● TASK: What you should give back is every line from the one containing "Instruction: Click the" through the last line of the records below, word for word and without pictures.

● INPUT:
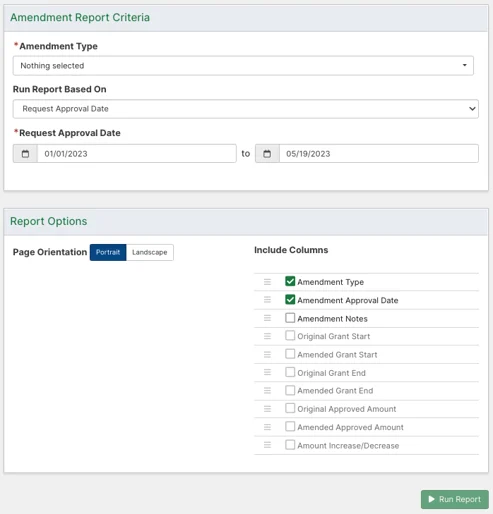Click the drag handle beside Amendment Notes
This screenshot has width=493, height=514.
267,318
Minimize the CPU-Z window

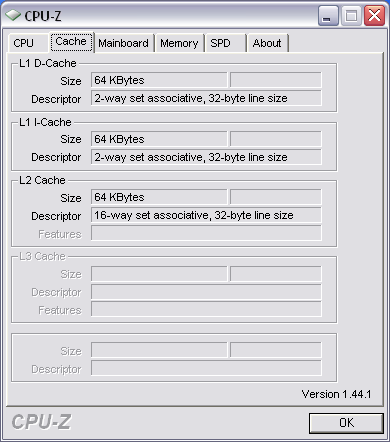[328, 16]
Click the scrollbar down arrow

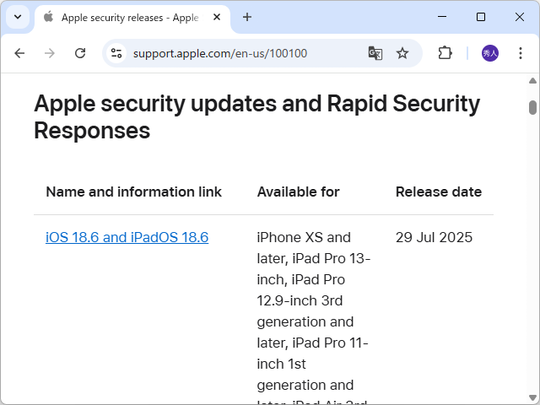pyautogui.click(x=532, y=398)
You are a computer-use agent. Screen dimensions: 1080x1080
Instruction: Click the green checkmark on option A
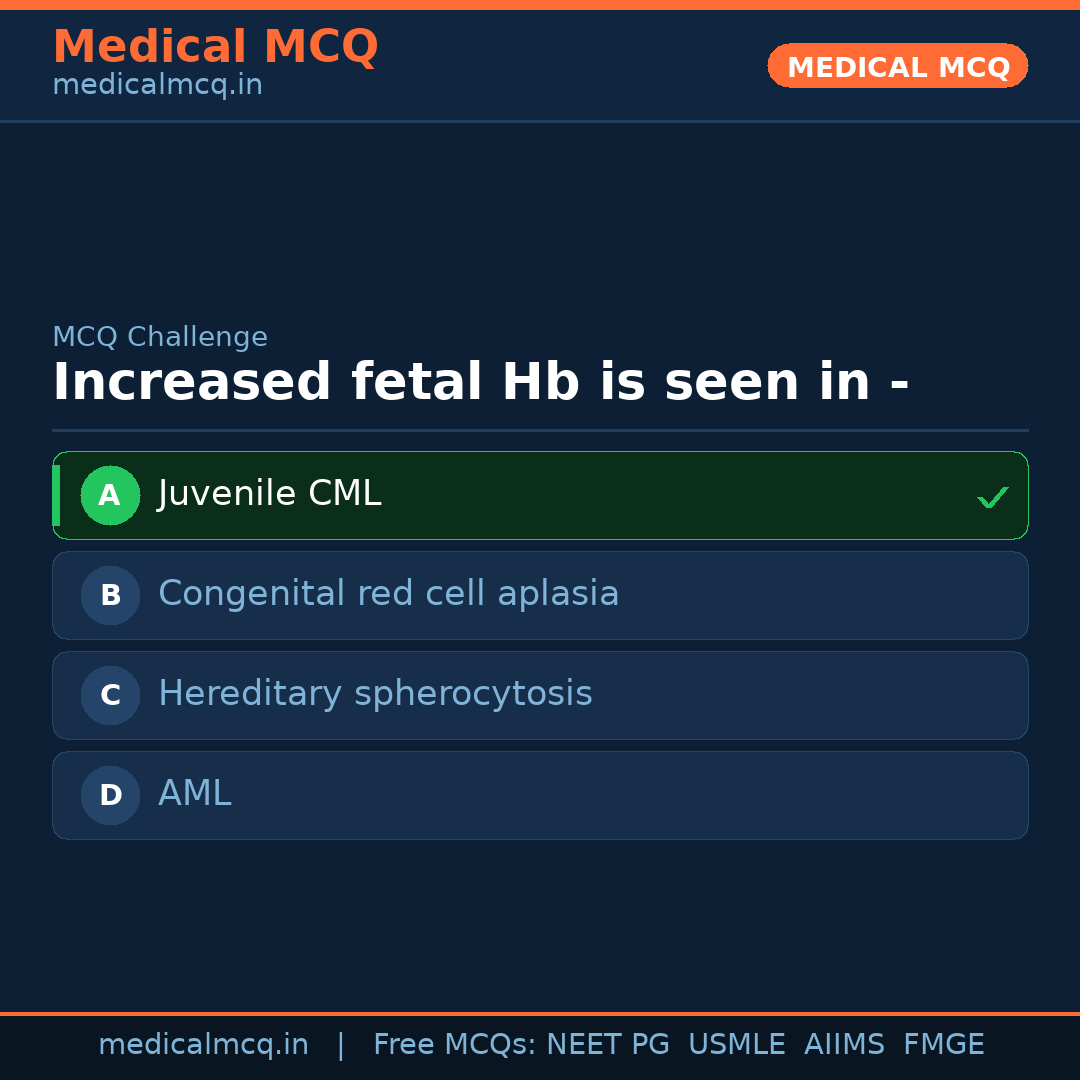point(992,497)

● REPLY TO THE TASK:
Instruction: Click the green checkmark on option A
point(992,497)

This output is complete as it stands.